== Dataset ==
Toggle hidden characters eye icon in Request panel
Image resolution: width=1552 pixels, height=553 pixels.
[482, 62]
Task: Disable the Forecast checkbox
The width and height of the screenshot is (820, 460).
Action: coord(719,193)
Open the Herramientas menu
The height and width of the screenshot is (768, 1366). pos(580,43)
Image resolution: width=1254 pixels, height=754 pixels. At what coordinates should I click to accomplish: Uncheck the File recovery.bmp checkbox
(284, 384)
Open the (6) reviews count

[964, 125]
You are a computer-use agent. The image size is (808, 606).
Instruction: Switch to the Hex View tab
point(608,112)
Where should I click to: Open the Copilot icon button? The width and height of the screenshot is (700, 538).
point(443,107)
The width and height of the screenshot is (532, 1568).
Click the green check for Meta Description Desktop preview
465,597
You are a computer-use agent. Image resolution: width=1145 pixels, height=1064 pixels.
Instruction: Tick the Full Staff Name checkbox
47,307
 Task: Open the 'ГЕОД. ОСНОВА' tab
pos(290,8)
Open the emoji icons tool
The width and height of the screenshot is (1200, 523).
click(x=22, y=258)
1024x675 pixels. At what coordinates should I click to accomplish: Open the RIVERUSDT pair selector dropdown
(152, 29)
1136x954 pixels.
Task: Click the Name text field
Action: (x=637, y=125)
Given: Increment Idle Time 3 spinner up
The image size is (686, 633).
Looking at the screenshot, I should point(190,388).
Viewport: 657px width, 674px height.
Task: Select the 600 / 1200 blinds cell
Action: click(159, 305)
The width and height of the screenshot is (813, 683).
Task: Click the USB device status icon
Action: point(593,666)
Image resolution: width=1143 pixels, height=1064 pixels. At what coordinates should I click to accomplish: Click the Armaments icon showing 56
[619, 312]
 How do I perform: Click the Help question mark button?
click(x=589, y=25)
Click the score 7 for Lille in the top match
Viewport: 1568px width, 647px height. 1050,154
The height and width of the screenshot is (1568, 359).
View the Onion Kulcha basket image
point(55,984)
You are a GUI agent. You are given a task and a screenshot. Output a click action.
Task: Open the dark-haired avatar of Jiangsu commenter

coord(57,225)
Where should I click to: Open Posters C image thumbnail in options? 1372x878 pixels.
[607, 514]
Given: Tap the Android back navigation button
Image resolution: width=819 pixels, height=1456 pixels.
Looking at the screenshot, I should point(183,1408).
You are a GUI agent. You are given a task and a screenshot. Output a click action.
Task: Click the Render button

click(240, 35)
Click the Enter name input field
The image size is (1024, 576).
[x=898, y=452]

== Task item ==
Without any alteration, the preceding material should be retyped in full.

== Answer section ==
Toggle hidden characters eye icon in Request panel
Image resolution: width=1552 pixels, height=553 pixels.
[482, 62]
Task: Disable the Forecast checkbox
The width and height of the screenshot is (820, 460).
Action: coord(719,193)
Open the Herramientas menu
The height and width of the screenshot is (768, 1366). pos(580,43)
Image resolution: width=1254 pixels, height=754 pixels. At what coordinates should I click to accomplish: Uncheck the File recovery.bmp checkbox
(284, 384)
Open the (6) reviews count

[964, 125]
You are a computer-use agent. The image size is (808, 606).
Instruction: Switch to the Hex View tab
point(608,112)
Where should I click to: Open the Copilot icon button? The width and height of the screenshot is (700, 538).
point(443,107)
The width and height of the screenshot is (532, 1568).
Click the green check for Meta Description Desktop preview
465,597
You are a computer-use agent. Image resolution: width=1145 pixels, height=1064 pixels.
Instruction: Tick the Full Staff Name checkbox
47,307
 Task: Open the 'ГЕОД. ОСНОВА' tab
pos(290,8)
Open the emoji icons tool
The width and height of the screenshot is (1200, 523).
click(x=22, y=258)
1024x675 pixels. At what coordinates should I click to accomplish: Open the RIVERUSDT pair selector dropdown
(152, 29)
1136x954 pixels.
Task: Click the Name text field
Action: (x=637, y=125)
Given: Increment Idle Time 3 spinner up
The image size is (686, 633).
Looking at the screenshot, I should point(190,388).
Viewport: 657px width, 674px height.
Task: Select the 600 / 1200 blinds cell
Action: click(159, 305)
The width and height of the screenshot is (813, 683).
Task: Click the USB device status icon
Action: point(593,666)
Image resolution: width=1143 pixels, height=1064 pixels. At what coordinates should I click to accomplish: Click the Armaments icon showing 56
[619, 312]
 How do I perform: Click the Help question mark button?
click(x=589, y=25)
Click the score 7 for Lille in the top match
Viewport: 1568px width, 647px height. 1050,154
The height and width of the screenshot is (1568, 359).
View the Onion Kulcha basket image
point(55,984)
You are a GUI agent. You are given a task and a screenshot. Output a click action.
Task: Open the dark-haired avatar of Jiangsu commenter

coord(57,225)
Where should I click to: Open Posters C image thumbnail in options? 1372x878 pixels.
[607, 514]
Given: Tap the Android back navigation button
Image resolution: width=819 pixels, height=1456 pixels.
Looking at the screenshot, I should point(183,1408).
You are a GUI agent. You are given a task and a screenshot. Output a click action.
Task: Click the Render button

click(240, 35)
Click the Enter name input field
The image size is (1024, 576).
[x=898, y=452]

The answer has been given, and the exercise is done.